Task directions
Once the line with "Bajaao Payment options (280, 2121)" is found in the entries below, print it and each following line exactly, stopping after the line with "Image resolution: width=360, height=1545."; print nothing else.

BEGIN Excerpted records

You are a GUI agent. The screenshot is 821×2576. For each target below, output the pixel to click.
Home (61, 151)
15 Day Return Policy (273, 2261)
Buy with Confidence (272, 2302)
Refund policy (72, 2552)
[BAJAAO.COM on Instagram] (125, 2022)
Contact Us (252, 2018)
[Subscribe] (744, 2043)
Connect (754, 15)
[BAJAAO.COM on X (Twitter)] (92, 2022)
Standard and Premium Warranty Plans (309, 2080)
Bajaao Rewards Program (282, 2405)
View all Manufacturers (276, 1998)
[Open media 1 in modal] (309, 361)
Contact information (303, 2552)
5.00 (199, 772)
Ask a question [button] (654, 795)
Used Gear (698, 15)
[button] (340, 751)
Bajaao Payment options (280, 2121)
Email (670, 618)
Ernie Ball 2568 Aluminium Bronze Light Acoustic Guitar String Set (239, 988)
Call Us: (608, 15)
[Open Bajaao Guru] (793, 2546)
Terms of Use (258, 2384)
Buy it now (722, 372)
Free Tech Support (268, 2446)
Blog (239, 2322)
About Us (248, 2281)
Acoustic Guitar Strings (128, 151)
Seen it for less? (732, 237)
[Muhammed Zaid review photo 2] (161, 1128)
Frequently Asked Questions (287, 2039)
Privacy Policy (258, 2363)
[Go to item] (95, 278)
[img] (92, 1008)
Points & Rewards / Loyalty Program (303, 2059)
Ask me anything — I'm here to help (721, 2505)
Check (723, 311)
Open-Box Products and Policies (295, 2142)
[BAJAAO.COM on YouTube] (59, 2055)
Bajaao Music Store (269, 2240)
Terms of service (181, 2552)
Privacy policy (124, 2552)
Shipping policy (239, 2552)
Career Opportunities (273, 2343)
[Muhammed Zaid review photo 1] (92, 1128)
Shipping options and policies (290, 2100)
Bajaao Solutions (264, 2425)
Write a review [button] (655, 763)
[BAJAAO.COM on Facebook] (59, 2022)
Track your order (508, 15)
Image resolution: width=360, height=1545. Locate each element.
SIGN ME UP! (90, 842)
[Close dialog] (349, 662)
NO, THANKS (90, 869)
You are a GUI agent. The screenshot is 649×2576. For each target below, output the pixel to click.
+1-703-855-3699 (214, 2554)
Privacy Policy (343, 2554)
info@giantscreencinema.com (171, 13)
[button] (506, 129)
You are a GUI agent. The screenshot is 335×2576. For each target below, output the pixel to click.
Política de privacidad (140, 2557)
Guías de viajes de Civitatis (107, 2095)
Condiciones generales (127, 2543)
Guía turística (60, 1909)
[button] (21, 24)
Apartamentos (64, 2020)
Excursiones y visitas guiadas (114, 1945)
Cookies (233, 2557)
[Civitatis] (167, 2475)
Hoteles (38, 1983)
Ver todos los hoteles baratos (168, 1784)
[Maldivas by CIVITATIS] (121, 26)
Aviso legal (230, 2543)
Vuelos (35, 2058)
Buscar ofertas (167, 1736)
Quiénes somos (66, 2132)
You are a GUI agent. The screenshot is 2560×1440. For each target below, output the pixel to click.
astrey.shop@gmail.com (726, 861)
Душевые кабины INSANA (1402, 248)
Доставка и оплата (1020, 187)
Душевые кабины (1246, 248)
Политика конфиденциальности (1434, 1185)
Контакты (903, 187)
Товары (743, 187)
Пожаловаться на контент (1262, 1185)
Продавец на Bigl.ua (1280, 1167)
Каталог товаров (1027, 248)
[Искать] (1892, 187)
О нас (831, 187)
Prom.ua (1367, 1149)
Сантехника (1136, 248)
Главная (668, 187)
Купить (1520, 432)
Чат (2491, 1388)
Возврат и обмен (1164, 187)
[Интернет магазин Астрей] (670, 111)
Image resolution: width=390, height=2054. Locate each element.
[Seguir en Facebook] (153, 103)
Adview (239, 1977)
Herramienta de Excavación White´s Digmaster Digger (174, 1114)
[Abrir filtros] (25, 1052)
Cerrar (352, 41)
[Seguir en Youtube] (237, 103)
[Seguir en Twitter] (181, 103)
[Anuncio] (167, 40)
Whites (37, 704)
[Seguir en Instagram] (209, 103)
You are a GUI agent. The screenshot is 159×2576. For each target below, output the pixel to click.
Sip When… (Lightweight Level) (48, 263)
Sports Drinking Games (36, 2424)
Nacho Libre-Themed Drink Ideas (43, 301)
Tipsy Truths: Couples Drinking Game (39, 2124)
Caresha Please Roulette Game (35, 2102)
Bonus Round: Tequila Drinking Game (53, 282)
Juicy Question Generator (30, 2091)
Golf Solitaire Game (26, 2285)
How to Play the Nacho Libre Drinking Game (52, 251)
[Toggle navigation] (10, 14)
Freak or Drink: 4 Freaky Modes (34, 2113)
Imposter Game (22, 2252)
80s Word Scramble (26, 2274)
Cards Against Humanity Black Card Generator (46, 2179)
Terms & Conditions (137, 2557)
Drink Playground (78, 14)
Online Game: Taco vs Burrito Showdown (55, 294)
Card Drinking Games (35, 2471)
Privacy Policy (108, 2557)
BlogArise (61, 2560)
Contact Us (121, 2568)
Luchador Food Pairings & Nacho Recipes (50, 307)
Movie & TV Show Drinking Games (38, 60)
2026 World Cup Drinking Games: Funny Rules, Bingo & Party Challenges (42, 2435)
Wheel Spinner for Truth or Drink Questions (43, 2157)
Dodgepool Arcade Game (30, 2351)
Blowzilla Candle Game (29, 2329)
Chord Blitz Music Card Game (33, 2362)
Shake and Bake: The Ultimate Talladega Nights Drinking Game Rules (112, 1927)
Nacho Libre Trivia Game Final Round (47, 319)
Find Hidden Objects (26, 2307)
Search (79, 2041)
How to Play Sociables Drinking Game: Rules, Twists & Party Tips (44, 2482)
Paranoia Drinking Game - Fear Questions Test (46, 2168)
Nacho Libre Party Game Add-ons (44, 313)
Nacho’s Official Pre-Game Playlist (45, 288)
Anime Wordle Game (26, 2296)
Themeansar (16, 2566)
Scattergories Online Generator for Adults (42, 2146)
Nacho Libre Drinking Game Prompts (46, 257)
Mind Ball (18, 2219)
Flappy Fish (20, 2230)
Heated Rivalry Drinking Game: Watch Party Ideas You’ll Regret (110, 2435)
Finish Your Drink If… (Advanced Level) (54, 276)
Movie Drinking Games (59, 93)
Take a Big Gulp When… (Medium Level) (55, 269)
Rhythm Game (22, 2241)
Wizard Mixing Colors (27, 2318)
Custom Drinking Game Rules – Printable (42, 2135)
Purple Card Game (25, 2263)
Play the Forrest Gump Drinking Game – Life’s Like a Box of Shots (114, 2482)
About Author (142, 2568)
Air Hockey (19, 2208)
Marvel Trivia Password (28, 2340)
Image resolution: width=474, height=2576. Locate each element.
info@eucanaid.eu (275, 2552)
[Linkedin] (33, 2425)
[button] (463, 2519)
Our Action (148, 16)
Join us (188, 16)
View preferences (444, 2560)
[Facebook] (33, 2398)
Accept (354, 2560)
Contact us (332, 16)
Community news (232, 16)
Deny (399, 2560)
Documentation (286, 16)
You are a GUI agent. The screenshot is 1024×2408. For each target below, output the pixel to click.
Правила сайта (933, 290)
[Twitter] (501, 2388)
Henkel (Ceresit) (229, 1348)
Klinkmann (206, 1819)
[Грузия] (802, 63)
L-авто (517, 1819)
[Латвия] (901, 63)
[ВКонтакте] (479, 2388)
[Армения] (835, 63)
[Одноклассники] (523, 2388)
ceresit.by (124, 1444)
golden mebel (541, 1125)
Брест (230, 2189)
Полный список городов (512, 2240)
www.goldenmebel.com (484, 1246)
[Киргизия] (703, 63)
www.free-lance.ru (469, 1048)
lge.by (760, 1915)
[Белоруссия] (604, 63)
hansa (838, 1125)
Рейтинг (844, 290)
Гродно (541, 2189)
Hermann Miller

END Excerpted records

Answer
Bajaao Payment options (280, 2121)
Email (670, 618)
Ernie Ball 2568 Aluminium Bronze Light Acoustic Guitar String Set (239, 988)
Call Us: (608, 15)
[Open Bajaao Guru] (793, 2546)
Terms of Use (258, 2384)
Buy it now (722, 372)
Free Tech Support (268, 2446)
Blog (239, 2322)
About Us (248, 2281)
Acoustic Guitar Strings (128, 151)
Seen it for less? (732, 237)
[Muhammed Zaid review photo 2] (161, 1128)
Frequently Asked Questions (287, 2039)
Privacy Policy (258, 2363)
[Go to item] (95, 278)
[img] (92, 1008)
Points & Rewards / Loyalty Program (303, 2059)
Ask me anything — I'm here to help (721, 2505)
Check (723, 311)
Open-Box Products and Policies (295, 2142)
[BAJAAO.COM on YouTube] (59, 2055)
Bajaao Music Store (269, 2240)
Terms of service (181, 2552)
Privacy policy (124, 2552)
Shipping policy (239, 2552)
Career Opportunities (273, 2343)
[Muhammed Zaid review photo 1] (92, 1128)
Shipping options and policies (290, 2100)
Bajaao Solutions (264, 2425)
Write a review [button] (655, 763)
[BAJAAO.COM on Facebook] (59, 2022)
Track your order (508, 15)
Image resolution: width=360, height=1545. Locate each element.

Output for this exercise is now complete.